Where attributes can contain the following values:

Value Description

key_value_pairs

A list of Windows Registry key paths and value names that can potentially be collected.
The key path can use parameter expansion e.g. %%users.sid%%.
See section: Parameter expansion and globs

3.8. Windows Management Instrumentation (WMI) query source

The Windows Management Instrumentation (WMI) query source is a source that consists of the output of Windows Management Instrumentation (WMI) queries e.g.

- type: WMI
  attributes:
    query: SELECT * FROM Win32_UserAccount WHERE name='%%users.username%%'

Where attributes can contain the following values:

Value Description

query

The Windows Management Instrumentation (WMI) query.
The query can use parameter expansion e.g. %%users.username%%.
See section: Parameter expansion and globs

4. Conditions

TODO: work is in progress to move this out of GRR into something more portable.

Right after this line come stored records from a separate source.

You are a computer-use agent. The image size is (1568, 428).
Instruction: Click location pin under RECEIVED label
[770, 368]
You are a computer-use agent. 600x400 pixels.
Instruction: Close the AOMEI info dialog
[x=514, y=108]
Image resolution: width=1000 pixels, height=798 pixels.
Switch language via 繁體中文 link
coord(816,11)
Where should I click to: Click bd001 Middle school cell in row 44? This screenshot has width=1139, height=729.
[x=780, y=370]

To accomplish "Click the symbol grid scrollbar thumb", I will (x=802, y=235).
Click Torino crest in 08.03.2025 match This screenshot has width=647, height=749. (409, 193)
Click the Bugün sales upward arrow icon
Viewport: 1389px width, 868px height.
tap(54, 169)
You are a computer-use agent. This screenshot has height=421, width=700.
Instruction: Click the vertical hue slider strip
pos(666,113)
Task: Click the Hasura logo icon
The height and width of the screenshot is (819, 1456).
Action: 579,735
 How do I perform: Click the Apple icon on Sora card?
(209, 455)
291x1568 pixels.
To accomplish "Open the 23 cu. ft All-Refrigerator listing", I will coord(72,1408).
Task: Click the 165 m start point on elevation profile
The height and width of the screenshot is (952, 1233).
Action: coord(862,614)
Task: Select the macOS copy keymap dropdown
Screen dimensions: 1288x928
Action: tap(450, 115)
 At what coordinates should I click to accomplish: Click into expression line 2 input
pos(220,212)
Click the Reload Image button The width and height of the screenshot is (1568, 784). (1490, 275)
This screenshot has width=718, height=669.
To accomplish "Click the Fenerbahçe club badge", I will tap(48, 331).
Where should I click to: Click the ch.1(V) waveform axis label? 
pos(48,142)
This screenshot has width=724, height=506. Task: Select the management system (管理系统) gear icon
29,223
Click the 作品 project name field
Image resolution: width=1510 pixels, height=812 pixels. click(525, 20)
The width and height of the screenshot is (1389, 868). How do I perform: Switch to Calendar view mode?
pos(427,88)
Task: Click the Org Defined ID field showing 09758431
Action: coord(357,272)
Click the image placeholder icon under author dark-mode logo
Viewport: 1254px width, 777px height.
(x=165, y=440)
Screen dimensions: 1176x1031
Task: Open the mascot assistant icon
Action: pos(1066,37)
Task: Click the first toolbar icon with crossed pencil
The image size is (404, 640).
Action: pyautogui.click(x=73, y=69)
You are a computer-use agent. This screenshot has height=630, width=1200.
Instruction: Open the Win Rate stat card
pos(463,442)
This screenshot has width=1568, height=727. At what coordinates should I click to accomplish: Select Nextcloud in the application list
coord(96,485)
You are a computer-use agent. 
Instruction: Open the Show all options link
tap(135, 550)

Artifact conditions are currently implemented using the objectfilter system that allows you to apply complex conditions to the attributes of an object. Artifacts can apply conditions to any of the Knowledge Base object attributes as defined in the GRR knowledge_base.proto.

Style note: single quotes should be used for strings when writing conditions.

conditions: [os_major_version >= 6 and time_zone == 'America/Los_Angeles']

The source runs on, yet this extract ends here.